Isolation, culture and growth characteristics of human muscle stem cells

目的体外建立人骨骼肌干细胞的纯化及鉴定方法，并对所分离干细胞的生物学特性进行分析研究。方法分离人头颈部正常骨骼肌组织，采用无血清培养基，悬浮状态培养技术得到人骨骼肌干细胞，体外扩增并观察生长特性。细胞免疫荧光染色和反转录聚合酶链反应（RT—PCR）技术鉴定标记物的表达情况，单细胞克隆观察单个细胞生长特性。将分离来的细胞分别转移至采用成平滑肌、成脂、成骨诱导培养基内，观察细胞的生长分化特性，并通过特异性染色予以鉴定。结果悬浮培养条件下，倒置相差显微镜观察示骨骼肌干细胞在培养基内不断增殖形成细胞球。免疫荧光染色示细胞球表达卫星细胞的标记物Pax7及ALDH1，贴壁生长扩增传代后表达肌原细胞标记物Myod及Desmin；RT—PCR检测示表达干细胞标记物0ct3／4，Nanog，Sox2和Pax7；单克隆形成实验显示单个细胞可在悬浮状态下形成新的细胞克隆。骨骼肌细胞在体外可以诱导分化为平滑肌、骨和脂肪细胞。结论在体外可以成功分离、纯化和扩增人骨骼肌干细胞，其具有干细胞的自我更新和多向分化潜能。

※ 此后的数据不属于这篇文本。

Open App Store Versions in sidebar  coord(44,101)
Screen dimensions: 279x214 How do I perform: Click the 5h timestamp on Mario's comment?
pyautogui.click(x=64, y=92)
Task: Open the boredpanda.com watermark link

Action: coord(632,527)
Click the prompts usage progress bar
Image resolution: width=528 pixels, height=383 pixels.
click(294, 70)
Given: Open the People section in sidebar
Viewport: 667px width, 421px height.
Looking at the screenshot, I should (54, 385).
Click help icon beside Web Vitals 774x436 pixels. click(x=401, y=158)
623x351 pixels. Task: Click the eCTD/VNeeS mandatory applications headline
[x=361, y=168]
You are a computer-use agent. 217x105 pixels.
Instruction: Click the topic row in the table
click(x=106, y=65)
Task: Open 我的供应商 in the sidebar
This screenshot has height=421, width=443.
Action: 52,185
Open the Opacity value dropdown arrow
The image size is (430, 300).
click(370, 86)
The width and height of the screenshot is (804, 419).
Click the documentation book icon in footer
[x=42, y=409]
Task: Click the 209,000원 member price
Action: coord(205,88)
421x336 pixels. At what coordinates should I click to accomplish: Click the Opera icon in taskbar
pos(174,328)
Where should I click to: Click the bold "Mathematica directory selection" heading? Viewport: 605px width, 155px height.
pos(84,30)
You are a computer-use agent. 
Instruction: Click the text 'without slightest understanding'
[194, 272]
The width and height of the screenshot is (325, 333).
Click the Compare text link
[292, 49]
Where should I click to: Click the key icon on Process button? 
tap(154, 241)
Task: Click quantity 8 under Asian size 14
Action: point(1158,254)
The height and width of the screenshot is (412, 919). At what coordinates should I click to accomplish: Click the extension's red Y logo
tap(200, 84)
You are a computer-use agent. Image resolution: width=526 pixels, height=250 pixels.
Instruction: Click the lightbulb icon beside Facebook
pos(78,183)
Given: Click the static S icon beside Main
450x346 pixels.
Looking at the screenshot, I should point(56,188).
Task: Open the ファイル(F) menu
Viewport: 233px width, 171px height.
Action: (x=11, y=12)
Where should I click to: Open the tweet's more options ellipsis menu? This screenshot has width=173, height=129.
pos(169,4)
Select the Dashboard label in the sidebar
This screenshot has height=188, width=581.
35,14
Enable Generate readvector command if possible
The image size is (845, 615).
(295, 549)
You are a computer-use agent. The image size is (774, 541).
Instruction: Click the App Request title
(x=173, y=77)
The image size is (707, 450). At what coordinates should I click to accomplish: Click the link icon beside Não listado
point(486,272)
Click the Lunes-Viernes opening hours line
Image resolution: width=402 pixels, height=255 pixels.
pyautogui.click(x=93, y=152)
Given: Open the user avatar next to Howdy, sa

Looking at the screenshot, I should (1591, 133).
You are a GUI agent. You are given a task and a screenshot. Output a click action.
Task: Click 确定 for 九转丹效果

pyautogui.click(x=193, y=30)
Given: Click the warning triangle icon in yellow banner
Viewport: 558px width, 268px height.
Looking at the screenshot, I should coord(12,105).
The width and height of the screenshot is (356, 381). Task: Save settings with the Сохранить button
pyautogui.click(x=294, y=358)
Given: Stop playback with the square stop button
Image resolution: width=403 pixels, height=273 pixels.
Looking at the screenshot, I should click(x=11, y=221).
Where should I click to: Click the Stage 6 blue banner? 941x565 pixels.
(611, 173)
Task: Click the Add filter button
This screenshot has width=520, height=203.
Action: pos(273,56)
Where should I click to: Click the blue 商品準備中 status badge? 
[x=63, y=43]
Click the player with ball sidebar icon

Objective To establish the methods for purification, culture, and identification of adult human skeletal muscle stem cells in vitro and to explore the biological properties of the cells. Methods Muscle stem cells were obtained by reformed enzymatic digestion of muscle tissue from the consenting donors and cultured in serum-free medium. The morphology was inspected by an inverted phase contrast microscope. Phenotypic characteristics of the cells and expression of cell-specific markers were determined using reverse transcription-polymerase chain reaction （RT-PCR） and immunocytochemistry. The growth of single cells in suspension culture was observed and recorded continuously. The cells were analyzed for their muhi-lineage differentiation potential into osteoblastic, adipocyte, and smooth muscle cell lineages. Results Primary cultured human skeletal muscle stem cells proliferated and formed the big spheres when cultured with serum free medium. Immunofluorescence staining displayed Pax7 and ALDH1 positive expression in the cell spheres. Furthermore, Myod and Desmin showed positive expression in the monolayer cells derived from the spheres. The gene expressions of Oct3/4, Nanog, Sox2 and Pax7 in the cells were determined by RT- PCR. The cell clones formed from single cells grew well. In addition, they were capable of spontaneous differentiation into myotubes in differentiation medium and into other mesodermal cell lineages in induction medium. Conclusions Human muscle stem ceils with properties of self-renewal capacity and multidifferentiation could be successfully isolated and expanded in vitro.